The Babymakers (Unrated) Biological clock comedy about a sterile, wannabe daddy (Paul Schneider) who recruits his buddies and an East Indian mobster (Jay Chandrasekhar) to steal the sperm he sold to a fertility clinic years ago so that he might still impregnate his miserably-childless wife (Olivia Munn). With Aisha Tyler, Wood Harris and Noureen DeWulf.
Celeste and Jesse Forever (R for profanity, sexuality and drug use) On the rocks dramedy revolving around the effort of an almost-divorced couple (Rashida Jones and Andy Samberg) to remain friends while simultaneously pursuing new relationships. Cast includes Elijah Wood, Emma Roberts, Ari Graynor and Eric Christian Olsen.

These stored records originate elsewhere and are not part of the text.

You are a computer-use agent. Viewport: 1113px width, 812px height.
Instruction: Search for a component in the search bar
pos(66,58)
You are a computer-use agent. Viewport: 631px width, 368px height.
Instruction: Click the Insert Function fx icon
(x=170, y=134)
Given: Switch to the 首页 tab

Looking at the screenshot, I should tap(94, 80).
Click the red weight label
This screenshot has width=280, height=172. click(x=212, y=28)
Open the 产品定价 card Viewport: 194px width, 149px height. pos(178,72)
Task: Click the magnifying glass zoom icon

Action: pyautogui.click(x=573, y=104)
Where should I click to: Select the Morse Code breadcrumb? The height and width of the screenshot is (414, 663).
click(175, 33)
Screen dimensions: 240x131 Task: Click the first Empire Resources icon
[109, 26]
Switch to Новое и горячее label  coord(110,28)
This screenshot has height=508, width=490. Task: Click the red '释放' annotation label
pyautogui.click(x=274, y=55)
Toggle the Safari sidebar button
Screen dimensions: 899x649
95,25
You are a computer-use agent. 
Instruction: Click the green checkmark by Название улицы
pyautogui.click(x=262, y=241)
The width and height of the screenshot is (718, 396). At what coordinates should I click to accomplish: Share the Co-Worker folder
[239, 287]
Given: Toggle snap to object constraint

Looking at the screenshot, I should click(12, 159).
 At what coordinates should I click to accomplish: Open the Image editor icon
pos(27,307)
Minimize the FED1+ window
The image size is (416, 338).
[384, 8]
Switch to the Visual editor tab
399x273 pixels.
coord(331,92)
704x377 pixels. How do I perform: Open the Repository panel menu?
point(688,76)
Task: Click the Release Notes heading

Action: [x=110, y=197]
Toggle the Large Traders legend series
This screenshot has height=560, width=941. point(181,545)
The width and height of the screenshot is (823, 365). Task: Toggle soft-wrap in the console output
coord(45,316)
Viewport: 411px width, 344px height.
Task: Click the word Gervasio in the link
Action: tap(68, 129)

Craigslist Joe (Unrated) My brother’s keeper documentary chronicling 29 year-old Joseph Garner’s attempt to survive for a month relying on the kindness of strangers he met on the internet for food, shelter, transportation and companionship.
Dreams of a Life (Unrated) Maudlin post mortem revisiting the unnoticed demise of Joyce Vincent (Zawe Ashton), a British woman of Caribbean extraction whose body wasn’t discovered until several years after she passed away of natural causes while ironically wrapping Christmas presents for family and friends. With Neelam Bakshi, Jonathan Harden and Lee Colley.
Mosquita y Mari (Unrated) Coming-of-age drama, set in Southern California, about a 15 year-old Latina (Fenessa Pineda) who bonds with a new neighbor (Venecia Troncoso) her age only to be surprised when their friendship blossoms into a lesbian relationship. Support cast includes Joaquin Garrido, Laura Patalano and Dulce Maria Solis. (In Spanish and English with subtitles)
Soldiers of Fortune (R for profanity and violence) Action adventure about wealthy thrill seekers who encounter a lot more than they bargained for after paying to tag along on a military mission led by a former U.S. Special Forces soldier (Christian Slater). Starring Ving Rhames, James Cromwell, Freddy Rodriguez and Colm Meaney.
Sushi: The Golden Catch (Unrated) Raw fish documentary traces the evolution of sushi over the past 30 years from a fast food sold by Japanese street vendors into an international delicacy popular at restaurants all over the world.
You’ve Been Trumped (Unrated) David and Goliath documentary about the legal battle mounted in Scotland by locals to block Donald Trump’s application for a zoning variance that would allow the smug billionaire to turn a picturesque seaside village into a luxury golf resort.